When using expert endorsers, companies should make sure these experts review products they are endorsing to a degree that is at least equal to what most other experts in their field would deem adequate. Marketers can best avoid issues in this area by selecting quality experts to review their products; requesting experts to conduct thorough examinations; guaranteeing that experts provide their unbiased opinions; and selecting experts that have expertise in areas relevant to the reviewed product.
ConclusionNew federal guidelines created to protect consumers from deceptive endorsements and false advertising pose liability risks for companies whose employees utilize social media such as blogs and other social networking sites to promote their employer's products or services, even if the comments are not authorized by or sponsored by the company. If your company provides services or sells products and your employees are blogging about them or talking about them on their Facebook accounts, the presumption may be that they are doing so with the company's blessing and for the company's benefit.

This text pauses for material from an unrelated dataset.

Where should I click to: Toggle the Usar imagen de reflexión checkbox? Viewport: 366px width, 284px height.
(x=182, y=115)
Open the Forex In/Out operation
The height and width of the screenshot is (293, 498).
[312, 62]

Such online posts can reach thousands of consumers at a time, increasing an employer's exposure to liability under the FTC's new guidelines. If consumers later claim they were misled into purchasing falsely advertised products by the employee's comments, the company could be liable. To best avoid liability, a company should take the time upfront to train employees on proper online social media usage and draft a strong social media policy. Doing so may be the best protection a company can get from an FTC enforcement action or worse.